> **Texto dado**:
____

Brandon Miller desarrollaba proyectos comerciales y residenciales en TriBeCa, Harlem y el Meatpacking District, barrios de Nueva York en proceso de gentrificación. Parecía un empresario particularmente exitoso en el sector inmobiliario. Pero ya en el otoño pasado estaba bajo tanta presión que durante una reunión de negocios en un rascacielos de Manhattan, se sentó en una mesa de conferencias y, para estupor de sus socios, rompió a llorar.

Tras licenciarse en la prestigiosa universidad de Brown, se había incorporado a la empresa inmobiliaria de su padre. Padre e hijo compraban terrenos baldíos, pedían préstamos para construir en ellos, vendían el nuevo edificio, y así ganaban fabulosas sumas de dinero.

Tras la muerte del padre, en 2016, Brandon Miller se hizo cargo de la empresa, que ya pasaba por algunas dificultades. La pandemia las agravó, pues el mercado inmobiliario de la ciudad se desplomó. Hubo que reducir gastos. Los Miller vendieron su fantástico ático dúplex en Nueva York y se mudaron a un piso suntuoso en la esquina de Park Avenue y East 71st Street, cuyo alquiler alcanzaba los 47.000 dólares (42.000 euros) al mes. Los muebles, también alquilados, costaban 120.000 dólares al año. 

La casa de veraneo de los Hamptons, donde celebraban asiduamente fiestas y cenas imprescindibles para agasajar a los multimillonarios que eran sus clientes potenciales, fue hipotecada varias veces. 

Entre fiesta y fiesta, el pobre Brandon vivía en una secreta angustia que no compartía ni con su mujer. Esta, en la perfecta inopia, concedía entrevistas a las revistas locales de los Hamptons donde revelaba que su tienda preferida para comprar chucherías era “Chanel, East Hampton”. En enero pasado fue citada en The New York Times, ensalzando los beneficios de un tratamiento facial de 800 dólares frente a las inyecciones de relleno y la cirugía plástica. “Esto te hace sentir que tu cara no necesita esas cosas”, explicaba la socialité, “si te comprometes en serio a ir cada semana o cada dos semanas”.

____

> **Bloque de datos**:
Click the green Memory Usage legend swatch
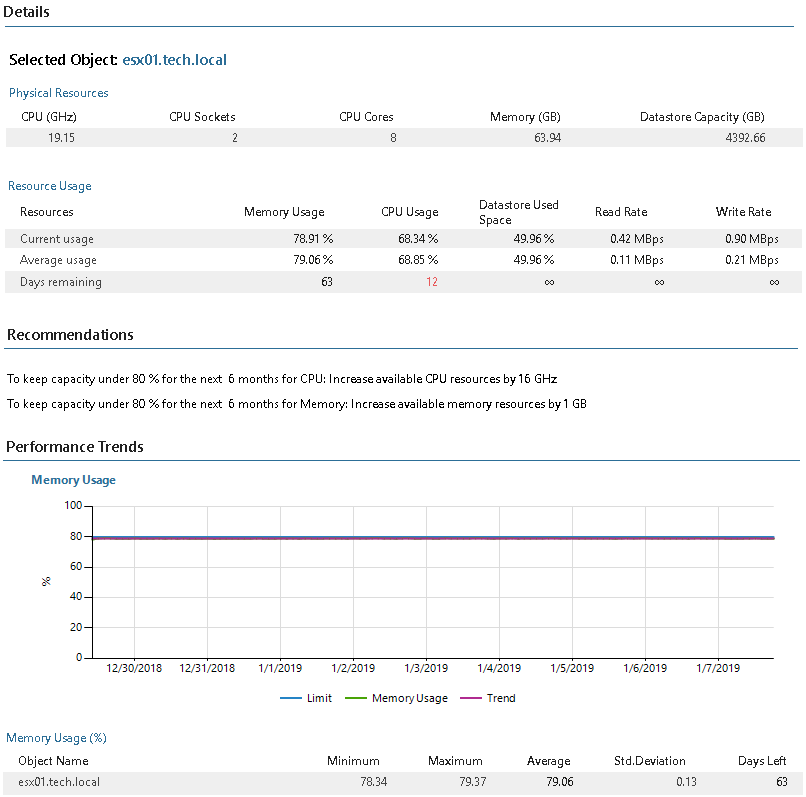 (x=356, y=698)
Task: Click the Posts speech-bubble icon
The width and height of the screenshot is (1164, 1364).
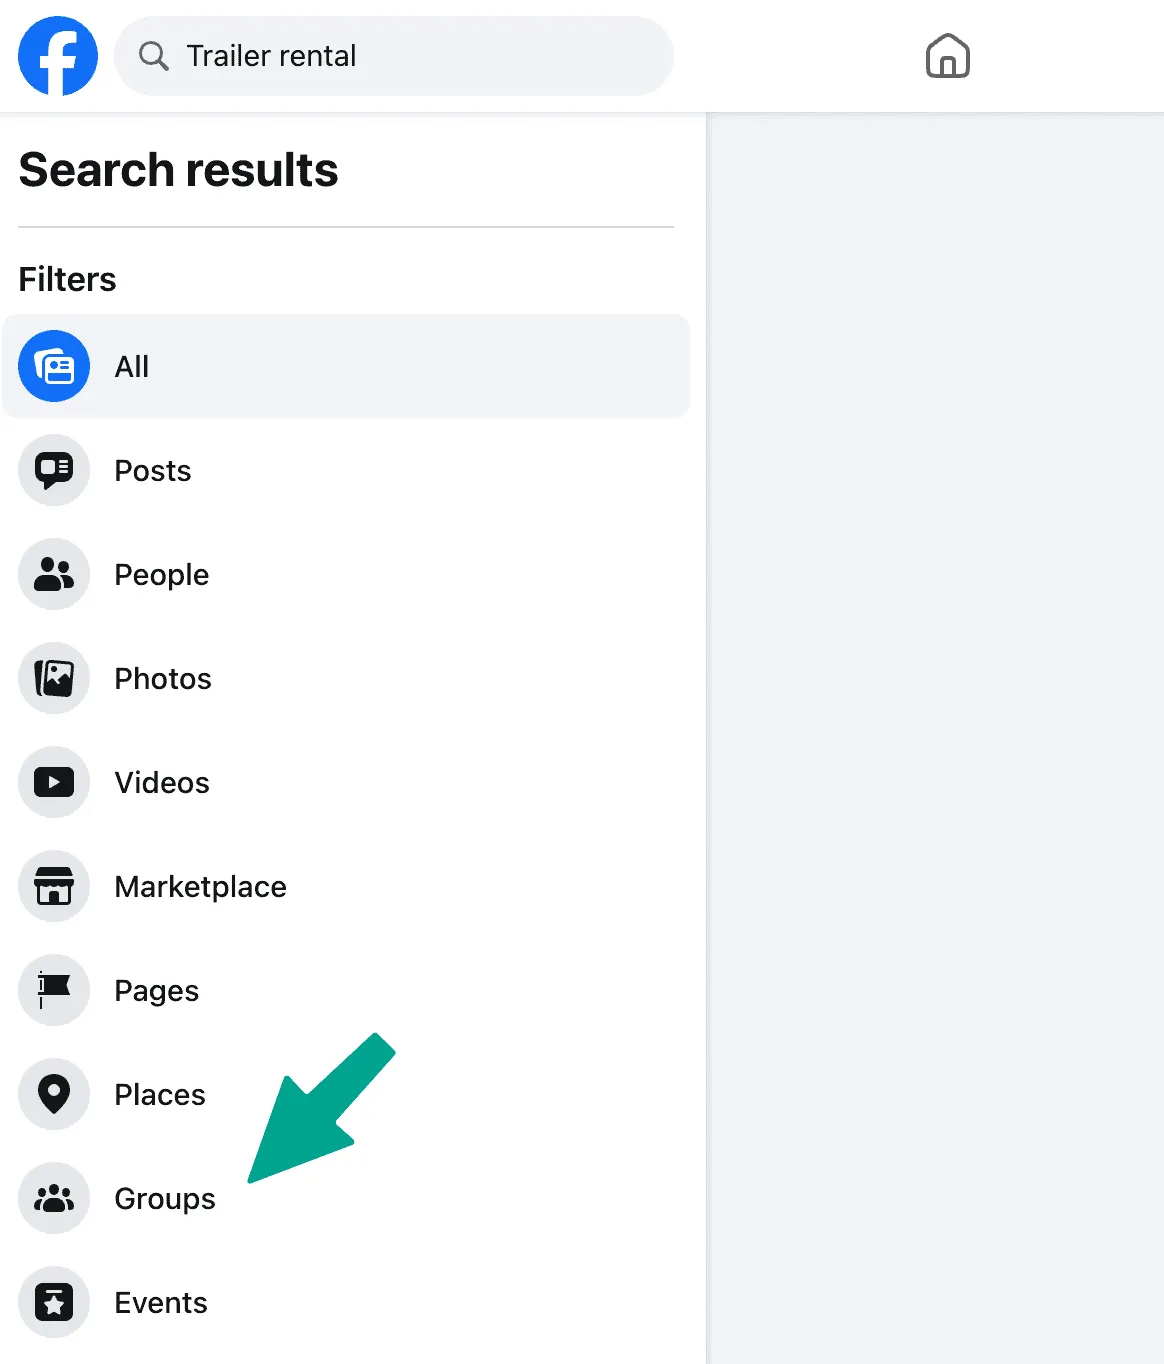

____

Sigue escribiendo el texto sobre el empresario Brandon Miller justo después de su última frase.

Mientras ella ejercía de esposa acaudalada y feliz, la maquinaria financiera de Brandon se recalentaba hasta el punto de ebullición: préstamos de bancos, y luego de amigos, para cerrar una operación que no podía salir mal, llamadas cada vez más insistentes de los acreedores, pérdida de esos amigos, que al no recuperar su dinero se sentían engañados. 

Candice Miller se llevó a sus hijas al extranjero y publicó fotografías de España e Italia. Allí se enteró de que su tarjeta de crédito no tenía fondos. Las tres volvieron a casa como pudieron, sólo para enterarse de que Brandon había conectado una manguera al tubo de escape de su precioso Porsche Carrera de color blanco y se había encerrado dentro, con una foto de su familia sobre el salpicadero, a respirar el dióxido de carbono letal.  

En un mensaje póstumo informaba a su esposa de que llevaba años luchando contra “ideas negras” y de que aquello –su propia muerte– era la mejor solución para ellas, porque había contratado dos pólizas de seguro de vida por 15 millones de dólares con los que podrían empezar una nueva vida sin él. (Ignorábamos que ningún seguro de vida incluyese el fallecimiento por suicido, pero todas las reseñas citan este dato, que, como todos los citados en esta nota, procede de los artículos y reportajes publicados en las últimas semanas en The New York Times, The New York Post y Hamptons Magazine).

Candice ha cerrado la cuenta de Instagram donde daba cuenta de su vida fastuosa y de su perfecta vida familiar.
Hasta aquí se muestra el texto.